When the TARDIS crew shows up, they drop immediately into action - there's basically no establishing dialogue before Barbara gets kidnapped. The result is that the first episode picks up as though it's recovering from a cliffhanger.

Which is actually perhaps the best starting point to get into this story, and something we should probably talk about anyway. See, classic Doctor Who is, as a general rule, consumed wrongly these days. Doctor Who was a weekly show where adventures lasted a month or so, coming, usually, in four episode chunks. Each chunk (save the first part of a story) would end with a cliffhanger that led into the next week's episode.

In fact, in these early days, this was true between stories. Episodes were not sent out as The Crusade Part 1, but with individual titles, and usually each story picked up with a cliffhanger direct from the previous. This is much of why so many stories up to this point have featured plots based around something happening to the TARDIS - because it's one of the few cliffhangers that can readily be built around "And now we're going to a place!"

The thing is, other than these trans-story cliffhangers, the cliffhangers were generally not exciting as such. I mean, picking up on Davies's "That's not cynical, that's wise" observation, odds are pretty low that any audience member - including the children the show is (idiosyncratically) for - actually thinks a member of the TARDIS crew is going to die. The TARDIS crew is self-evidently safe. So the ostensibly obvious purpose of the cliffhangers is pretty rapidly defused.

This is not to say that the cliffhangers are bad. There's a reason that the new series has chosen to put a few two-parters into the mix, and it's the classic appeal of cliffhangers. This is one of those cases where understanding the classic series is probably easier in light of the new series. So take, for instance, the cliffhanger at the end of The Time of Angels. The Doctor is in a trap. The Doctor basically says "Ooh, blimey, I'm in a trap." Then he points out that putting him in a trap is a really dumb idea, and fires a gun into the air. And, cliffhanger.

There's no actual tension here. The Doctor says he's going to get out of the trap he's in. Then the Doctor does something. It does not take a particularly advanced understanding of narrative technique to figure out that whatever he did was probably getting out of the trap. So the cliffhanger is not "Is the Doctor OK." He is. We know that. The cliffhanger is "Why was firing a gun the right thing to do?"

In other words, the point of a cliffhanger is not to leave the audience in any sort of doubt as to what's going to happen to the leads. John Byrne, in a moment of epic stupidity, describes the contrary position to this approach.
When I was a lad, I worried every time Superman fell into a kryptonite death trap. Usually I only had to wait four or five pages to find out that he was going to be okay, but it never occurred to me to shrug and flip to the next story to see if he survived. Only when reading SUPERBOY was I ever aware that there was no "tension", since we knew Superboy would become Superman. (I refer to this as "Superboy Syndrome", and caution writers to be very careful about it when doing flashbacks or, more significantly, flash forwards.) 

If you reach a point at which you "know" no real harm can ever befall the main characters, and you are unable to simply accept that (without commenting that there is "no real tension") then you have crossed an important line, and there is no point in you continuing to follow this kind of fiction. Accept it for what it is, or move on -- but don't find fault with the ocean because it is too wet.
Here's the thing. John Byrne is an idiot here, and it's a wonder he ever managed to write a decent comic thinking about it this way. I mean, the problems here are enormous. First of all, why Byrne would even need to flip to the next story to see if Superman survived is beyond me. Is there a next story? In a comic called Superman? Then I'll wager that the odds are pretty damn good Superman is in it.

● Instructions for the task
Set down, word for word, the passage of the Doctor Who cliffhanger essay starting with "When I was a" and going on through "significantly, flash forwards.)".

● Data extract

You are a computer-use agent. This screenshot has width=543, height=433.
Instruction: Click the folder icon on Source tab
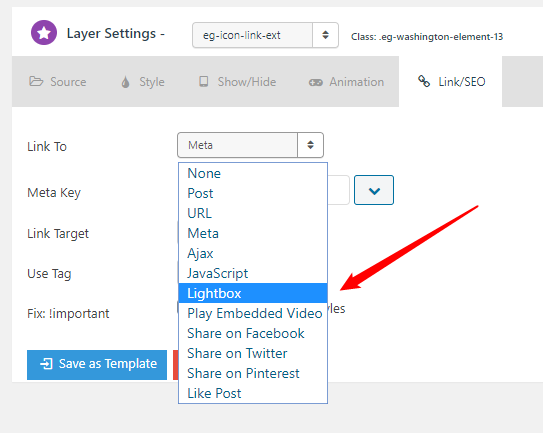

● Written answer
When I was a lad, I worried every time Superman fell into a kryptonite death trap. Usually I only had to wait four or five pages to find out that he was going to be okay, but it never occurred to me to shrug and flip to the next story to see if he survived. Only when reading SUPERBOY was I ever aware that there was no "tension", since we knew Superboy would become Superman. (I refer to this as "Superboy Syndrome", and caution writers to be very careful about it when doing flashbacks or, more significantly, flash forwards.)